Another trick is to make them compare your request to something more expensive. This is called anchoring.
During one of your conversations, casually mention a model’s price that is way pricier than the one you chose. After some time, ask for the laptop that you initially want.
Emphasize how much they can save by buying this one. Your parents will be forced to compare the amount and say yes to the cheaper option.
If you are asking for a car, it means you are old enough to drive and are about to go to college.
A car is expensive, so getting your parents to outright agree with buying you one can be tricky.
Make sure to play your cards right. At this time, they may already be feeling emotional at the thought of you leaving soon. Use this to get what you want.
Ask for that car while they are drowning in affection for you and explain to them you can visit them more often if you own your own car.
Another technique is to match the funds.
You should show your parents that you are happy to shoulder some of the cost of the car.
Work for a summer or two and earn money on your own. Let them see that you are serious with your plans. By doing this, they will realize that you are a responsible kid who knows the value of money and that they are more than willing to help sponsor your request.
It is crucial to get your parents to want a pet emotionally.
If they had one years ago or when they were kids, encourage them to tell you stories about that beloved dog or cat.
Ask for pictures and let them reminisce old memories.
As they recall the rewarding feeling of taking care of a pet, they are more likely to want the same for you and give you the pet you wish for.
If this route does not work, go with the commitment and consistency principle.
Start small and ask for a pet that will be easier to look after, like fish or birds.
how them how you are more than capable of caring for one. Later, when you ask for a dog again, you will see that you will not have to try as hard to convince them. They will be more open to you owning a canine friend.
Parents usually have trust issues with sleepovers.
You have to prove that they can depend on you not to toe the line and behave away from home. The key is building trust for a certain period.
Start with playdates with this person and go from there. Let them get used to the idea of you going out.

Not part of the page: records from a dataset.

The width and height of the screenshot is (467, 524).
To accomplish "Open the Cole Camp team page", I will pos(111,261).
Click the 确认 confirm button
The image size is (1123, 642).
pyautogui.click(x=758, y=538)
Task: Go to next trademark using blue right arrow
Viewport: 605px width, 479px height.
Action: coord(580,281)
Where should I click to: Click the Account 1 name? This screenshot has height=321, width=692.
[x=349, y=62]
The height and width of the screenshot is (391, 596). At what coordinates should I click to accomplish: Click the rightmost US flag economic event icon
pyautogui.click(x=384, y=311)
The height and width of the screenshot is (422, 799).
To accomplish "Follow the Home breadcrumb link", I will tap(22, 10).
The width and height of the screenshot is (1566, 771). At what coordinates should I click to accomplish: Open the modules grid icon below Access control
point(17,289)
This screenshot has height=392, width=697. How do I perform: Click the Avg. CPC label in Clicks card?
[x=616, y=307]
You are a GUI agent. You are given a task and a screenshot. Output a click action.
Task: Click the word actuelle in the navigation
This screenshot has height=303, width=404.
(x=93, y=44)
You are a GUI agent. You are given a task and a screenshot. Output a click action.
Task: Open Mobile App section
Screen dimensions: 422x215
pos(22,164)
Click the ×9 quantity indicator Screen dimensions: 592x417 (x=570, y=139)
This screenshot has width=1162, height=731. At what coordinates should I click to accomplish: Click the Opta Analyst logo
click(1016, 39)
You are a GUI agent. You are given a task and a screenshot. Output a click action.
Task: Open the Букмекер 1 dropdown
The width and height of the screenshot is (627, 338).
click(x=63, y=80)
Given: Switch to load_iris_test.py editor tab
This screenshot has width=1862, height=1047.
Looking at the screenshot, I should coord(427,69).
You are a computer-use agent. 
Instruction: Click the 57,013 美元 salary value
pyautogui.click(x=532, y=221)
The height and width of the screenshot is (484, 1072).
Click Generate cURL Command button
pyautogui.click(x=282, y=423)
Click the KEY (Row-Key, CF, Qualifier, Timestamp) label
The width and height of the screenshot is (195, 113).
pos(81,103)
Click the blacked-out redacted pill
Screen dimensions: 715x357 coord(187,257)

Familiarity does not always breed contempt. The more they get to know that person, the more they will feel at ease with you spending time with them.
During this time, make sure to keep your word. There is no harm in admitting a mistake you committed if you are remorseful and promise not to do it again.
Prove that you are trustworthy. If your parents see that they have nothing to be worried about, it will be easier to say yes to that sleepover.
Having your parents agree to you attending a party is probably more grueling than asking them for that sleepover.
A get-together with strangers and possibly with booze involved can be every parent’s worst nightmare.
Before even trying, you have to set the stage. It can take a bit longer since you have to let them get used to going out and having fun.
Do the commitment and consistency principle.
Be patient with your parents. Do not rush them. Try asking them to let you hang out with friends during the day.
After that, get back home on time and in good condition.
Gradually expand your request and see if they are open to you going out some evenings. Once they agree, be extra careful and show how responsible you are.